Merely a money spinner for the government

“While Ruder compares the proposed tax on sugary drinks to that of the recent legislation on regulating the salt content in food, they are entirely different policy approaches. A standalone tax on soda will have little health benefits and is merely a money spinner for government. The economic and social consequences of this headline-grabbing tax, however, should be scrutinised – some 60,000 jobs are on the line, many of those are amongst small spaza owners and vendors in the informal sector,” Ncanywa says.

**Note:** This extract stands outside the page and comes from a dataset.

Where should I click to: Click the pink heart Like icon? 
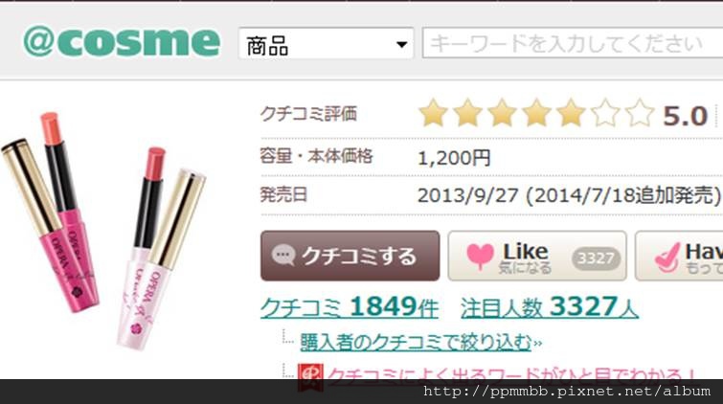pos(480,256)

Because it is an excise duty and not a sales tax, soft drink manufacturers may also have to increase the price of other drinks too – including healthier options such as bottled water and fruit juice to cross-subsidise losses or, in the case of smaller soft drink manufacturers to merely stay in business. The regressive nature of this tax is that the poor simply pay more.

SSBs a soft tax target

Given the treasury’s dislike for ring-fencing, the proceeds from a sugar tax are likely to go into the melting pot of tax revenue, rather into a demarcated fund to tackle the causes and effects of obesity, she points out.

Indeed, the department of health itself agrees that a multiple-intervention approach to tackling obesity is needed, rather than individual interventions. Implementing policies that fund infrastructure and support sport in schools and communities, healthy eating education and awareness campaigns as well as working with industry to better label products would be far more effective in preventing obesity.

“There’s no doubt that SSBs are a soft target when the tax coffers need some plumping, but a tax on sugary drinks won’t improve the nation’s health. If government’s intentions are truly to address obesity we must look at evidence-based interventions, rather than misguided, potentially damaging fiscal policies that could affect the livelihoods of thousands of South Africans with negligible health benefits,” Ncanywa concludes.